The trick is making it look easy. Seamless, in fact. It’s a performance not unlike the theatre or the ballet. Theatrics are crucial, facial expressions must be spot on.

But this show doesn’t have a traditional stage or curtain call. This one’s carried out in the water.

“I’m swimming about 26 hours a week. But with the training camps with the B.C. team, it’s about 32 hours a week,” says Danielle ten Vaanholt.

“But that’s what it’s all about. You push yourself and see how far you can go.”

It’s been almost a decade since ten Vaanholt signed up for synchronized swimming lessons. The Rockridge secondary school student had tried her hand at dance and soccer previously, but neither stuck.

But after striking a hard fought deal with her mom — ten Vaanholt got a brand new toy watch in exchange for agreeing to try synchronized swimming — she started down a sporting path that has led her to the 2011 Canada Winter Games. From Feb. 19 to 27, ten Vaanholt will be representing her country in Halifax, competing in the competition’s duet routine draw.

And while the average 17-year-old high school athlete likely never dons the Maple Leaf in their sporting careers, ten Vaanholt’s no stranger to high profile contests. She’s competed in Canadian national tournaments and traveled coast-to-coast opposing swimmers of all ages.

“Danielle [tenVaanholt] is the most intense athlete I have ever worked with. She has had concussions and injured shoulders and we had to force her to take recovery time,” says Danielle Hahn, club coach with the Vancouver Pacific Wave synchronized swimming club and ten Vaanholt’s instructor of four years.

“We drive these athletes to exhaustion to make routines feel easy. We make these swimmers swim lengths of the pool with their legs above the water and Danielle never complains. She’s a leader.”

Ten Vaanholt’s goal was always to make the Canadian Olympic team. Competing on sports’ highest stage, she says, is the ultimate challenge. She volunteered at Cypress Mountain during the 2010 Winter Games as a “crowd pumper” and “watched dreams come true” for two weeks.

She’s witnessed premier athletics from the front row but, as she closes in on graduation, ten Vaanholt says her goals have been shifting lately.

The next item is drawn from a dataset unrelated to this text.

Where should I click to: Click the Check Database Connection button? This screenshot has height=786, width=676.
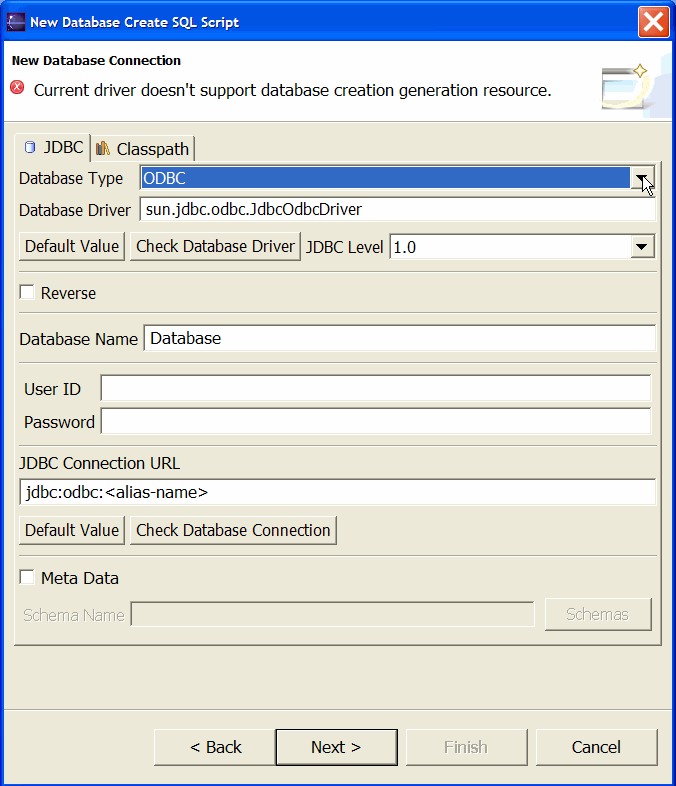[x=233, y=530]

She wants to attend McGill University and pursue her other passions, math and science.

She’s pondering medical school after her undergrad, but says she has inherited a fierce entrepreneurial spirit from her grandpa — a founding partner of Aqua Guard, one of the companies involved in cleaning up last year’s spill in the Gulf of Mexico — and wouldn’t mind starting a company or two.

“Maybe a doctor, maybe chemical engineering. But what my grandpa’s done has been very inspiring to me. I don’t know yet,” she says.

“But either way, it’ll be go big or go home.”